In the entries that follow, find the line containing "Click the Autochartist settings gear icon"; from there, copy every line exactly through the line containing "Given: Expand the date range picker arrow".

Saved data entries:

<<<<

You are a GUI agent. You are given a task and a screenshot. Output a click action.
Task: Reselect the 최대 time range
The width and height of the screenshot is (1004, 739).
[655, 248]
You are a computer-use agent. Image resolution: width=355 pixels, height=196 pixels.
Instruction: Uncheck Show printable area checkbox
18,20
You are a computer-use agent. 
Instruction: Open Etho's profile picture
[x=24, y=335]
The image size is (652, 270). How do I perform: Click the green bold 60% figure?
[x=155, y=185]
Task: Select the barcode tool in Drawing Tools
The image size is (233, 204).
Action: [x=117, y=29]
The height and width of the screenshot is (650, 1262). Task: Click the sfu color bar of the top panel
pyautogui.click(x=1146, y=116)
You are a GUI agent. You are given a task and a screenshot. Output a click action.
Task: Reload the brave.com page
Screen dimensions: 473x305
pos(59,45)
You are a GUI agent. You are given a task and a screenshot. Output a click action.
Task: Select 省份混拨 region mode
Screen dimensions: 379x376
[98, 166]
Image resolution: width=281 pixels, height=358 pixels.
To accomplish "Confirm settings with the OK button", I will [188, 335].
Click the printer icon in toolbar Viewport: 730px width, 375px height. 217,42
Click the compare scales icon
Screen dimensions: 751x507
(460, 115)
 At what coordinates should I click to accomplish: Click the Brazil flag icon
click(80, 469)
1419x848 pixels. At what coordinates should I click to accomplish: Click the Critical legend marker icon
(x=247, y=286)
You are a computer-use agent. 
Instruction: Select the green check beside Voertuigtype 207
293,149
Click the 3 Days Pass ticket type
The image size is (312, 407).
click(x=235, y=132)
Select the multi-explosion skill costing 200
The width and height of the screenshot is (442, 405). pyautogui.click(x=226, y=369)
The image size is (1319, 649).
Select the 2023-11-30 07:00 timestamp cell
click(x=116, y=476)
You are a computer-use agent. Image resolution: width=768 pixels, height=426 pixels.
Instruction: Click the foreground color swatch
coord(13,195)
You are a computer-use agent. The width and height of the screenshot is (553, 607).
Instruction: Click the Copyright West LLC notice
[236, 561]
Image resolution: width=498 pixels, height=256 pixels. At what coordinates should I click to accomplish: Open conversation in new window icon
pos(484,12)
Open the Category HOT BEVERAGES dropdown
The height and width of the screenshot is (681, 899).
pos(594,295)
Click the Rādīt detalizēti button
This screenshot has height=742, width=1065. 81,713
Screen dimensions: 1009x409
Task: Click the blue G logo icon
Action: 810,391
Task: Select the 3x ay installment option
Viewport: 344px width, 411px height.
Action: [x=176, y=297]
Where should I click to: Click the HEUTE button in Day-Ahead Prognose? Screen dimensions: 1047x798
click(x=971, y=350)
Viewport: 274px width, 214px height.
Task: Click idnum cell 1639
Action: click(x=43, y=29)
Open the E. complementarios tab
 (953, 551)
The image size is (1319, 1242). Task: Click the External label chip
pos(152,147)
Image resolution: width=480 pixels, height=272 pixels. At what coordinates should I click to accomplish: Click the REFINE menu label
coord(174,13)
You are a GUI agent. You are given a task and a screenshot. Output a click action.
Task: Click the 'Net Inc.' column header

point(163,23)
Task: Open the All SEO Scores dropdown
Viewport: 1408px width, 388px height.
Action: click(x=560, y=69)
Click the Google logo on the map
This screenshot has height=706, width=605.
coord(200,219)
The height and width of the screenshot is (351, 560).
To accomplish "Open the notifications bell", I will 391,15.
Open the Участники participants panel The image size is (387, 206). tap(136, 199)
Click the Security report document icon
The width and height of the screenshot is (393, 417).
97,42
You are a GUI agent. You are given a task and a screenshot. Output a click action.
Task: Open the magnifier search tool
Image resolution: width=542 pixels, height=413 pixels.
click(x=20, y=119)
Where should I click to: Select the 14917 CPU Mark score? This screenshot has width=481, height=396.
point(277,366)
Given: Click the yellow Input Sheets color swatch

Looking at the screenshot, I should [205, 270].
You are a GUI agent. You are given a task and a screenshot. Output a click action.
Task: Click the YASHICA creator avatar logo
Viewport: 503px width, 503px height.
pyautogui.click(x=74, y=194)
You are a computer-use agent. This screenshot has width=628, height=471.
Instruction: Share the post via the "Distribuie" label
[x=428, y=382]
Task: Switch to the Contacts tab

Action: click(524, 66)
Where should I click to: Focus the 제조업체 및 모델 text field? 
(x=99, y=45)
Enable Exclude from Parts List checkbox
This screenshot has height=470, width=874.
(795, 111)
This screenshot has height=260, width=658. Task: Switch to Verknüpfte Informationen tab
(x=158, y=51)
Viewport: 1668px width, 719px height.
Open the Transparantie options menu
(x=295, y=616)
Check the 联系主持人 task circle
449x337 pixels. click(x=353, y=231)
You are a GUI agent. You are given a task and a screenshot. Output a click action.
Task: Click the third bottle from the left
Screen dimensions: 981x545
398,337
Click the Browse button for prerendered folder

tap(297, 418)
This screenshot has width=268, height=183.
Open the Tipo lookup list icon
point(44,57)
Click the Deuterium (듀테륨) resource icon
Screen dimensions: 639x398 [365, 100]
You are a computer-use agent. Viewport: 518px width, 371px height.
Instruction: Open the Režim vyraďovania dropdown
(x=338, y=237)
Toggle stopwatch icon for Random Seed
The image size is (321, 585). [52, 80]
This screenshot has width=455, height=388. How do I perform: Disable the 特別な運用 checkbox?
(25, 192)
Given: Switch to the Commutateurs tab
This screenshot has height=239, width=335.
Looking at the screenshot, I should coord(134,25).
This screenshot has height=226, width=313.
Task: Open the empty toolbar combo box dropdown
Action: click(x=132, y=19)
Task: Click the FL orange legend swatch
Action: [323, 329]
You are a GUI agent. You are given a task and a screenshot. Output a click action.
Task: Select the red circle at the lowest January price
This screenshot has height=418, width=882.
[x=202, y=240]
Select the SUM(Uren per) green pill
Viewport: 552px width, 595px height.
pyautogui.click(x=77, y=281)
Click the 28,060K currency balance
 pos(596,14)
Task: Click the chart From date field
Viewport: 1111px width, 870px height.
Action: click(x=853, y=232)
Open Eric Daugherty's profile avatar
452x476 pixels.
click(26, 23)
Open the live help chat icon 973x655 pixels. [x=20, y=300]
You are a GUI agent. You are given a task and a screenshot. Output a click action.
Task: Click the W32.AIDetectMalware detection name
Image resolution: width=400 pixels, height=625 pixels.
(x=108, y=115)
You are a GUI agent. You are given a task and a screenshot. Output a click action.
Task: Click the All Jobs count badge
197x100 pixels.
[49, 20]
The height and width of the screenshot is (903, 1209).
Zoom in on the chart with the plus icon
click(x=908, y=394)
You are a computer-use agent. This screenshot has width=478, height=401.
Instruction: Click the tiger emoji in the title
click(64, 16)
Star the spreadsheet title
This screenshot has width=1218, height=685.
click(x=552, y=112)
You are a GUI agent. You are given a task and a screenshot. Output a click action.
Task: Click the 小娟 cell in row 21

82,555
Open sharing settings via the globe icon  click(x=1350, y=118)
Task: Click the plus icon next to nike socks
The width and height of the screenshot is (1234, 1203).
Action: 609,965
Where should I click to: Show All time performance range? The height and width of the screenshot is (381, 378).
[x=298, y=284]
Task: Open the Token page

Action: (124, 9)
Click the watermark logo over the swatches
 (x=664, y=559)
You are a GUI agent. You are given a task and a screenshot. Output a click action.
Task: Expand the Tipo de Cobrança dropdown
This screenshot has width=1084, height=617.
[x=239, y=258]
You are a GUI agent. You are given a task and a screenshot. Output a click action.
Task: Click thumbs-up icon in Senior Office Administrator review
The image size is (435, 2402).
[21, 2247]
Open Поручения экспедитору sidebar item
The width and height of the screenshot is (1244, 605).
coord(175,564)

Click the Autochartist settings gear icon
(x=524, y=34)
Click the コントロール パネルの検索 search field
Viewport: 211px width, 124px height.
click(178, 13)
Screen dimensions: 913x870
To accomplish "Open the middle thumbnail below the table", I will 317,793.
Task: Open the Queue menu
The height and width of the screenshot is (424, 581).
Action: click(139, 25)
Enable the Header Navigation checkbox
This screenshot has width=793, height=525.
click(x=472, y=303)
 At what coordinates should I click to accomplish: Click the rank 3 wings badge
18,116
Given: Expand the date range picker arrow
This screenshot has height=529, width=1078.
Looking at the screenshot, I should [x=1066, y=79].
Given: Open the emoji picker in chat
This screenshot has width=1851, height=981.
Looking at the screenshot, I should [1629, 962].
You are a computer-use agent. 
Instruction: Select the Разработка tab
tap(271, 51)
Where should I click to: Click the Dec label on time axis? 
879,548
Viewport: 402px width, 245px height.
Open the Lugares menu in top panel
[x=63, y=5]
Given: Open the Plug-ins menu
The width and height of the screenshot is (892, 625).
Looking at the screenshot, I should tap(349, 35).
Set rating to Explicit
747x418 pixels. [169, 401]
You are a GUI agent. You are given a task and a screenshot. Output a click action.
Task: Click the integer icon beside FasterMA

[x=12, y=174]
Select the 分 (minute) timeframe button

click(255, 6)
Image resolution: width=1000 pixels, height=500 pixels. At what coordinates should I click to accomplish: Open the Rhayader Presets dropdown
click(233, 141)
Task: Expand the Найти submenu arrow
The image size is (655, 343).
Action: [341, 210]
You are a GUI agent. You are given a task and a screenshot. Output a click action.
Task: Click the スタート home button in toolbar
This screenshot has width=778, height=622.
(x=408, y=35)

>>>>

Task result:
Click the Autochartist settings gear icon
(x=524, y=34)
Click the コントロール パネルの検索 search field
Viewport: 211px width, 124px height.
click(178, 13)
Screen dimensions: 913x870
To accomplish "Open the middle thumbnail below the table", I will 317,793.
Task: Open the Queue menu
The height and width of the screenshot is (424, 581).
Action: click(139, 25)
Enable the Header Navigation checkbox
This screenshot has width=793, height=525.
click(x=472, y=303)
 At what coordinates should I click to accomplish: Click the rank 3 wings badge
18,116
Given: Expand the date range picker arrow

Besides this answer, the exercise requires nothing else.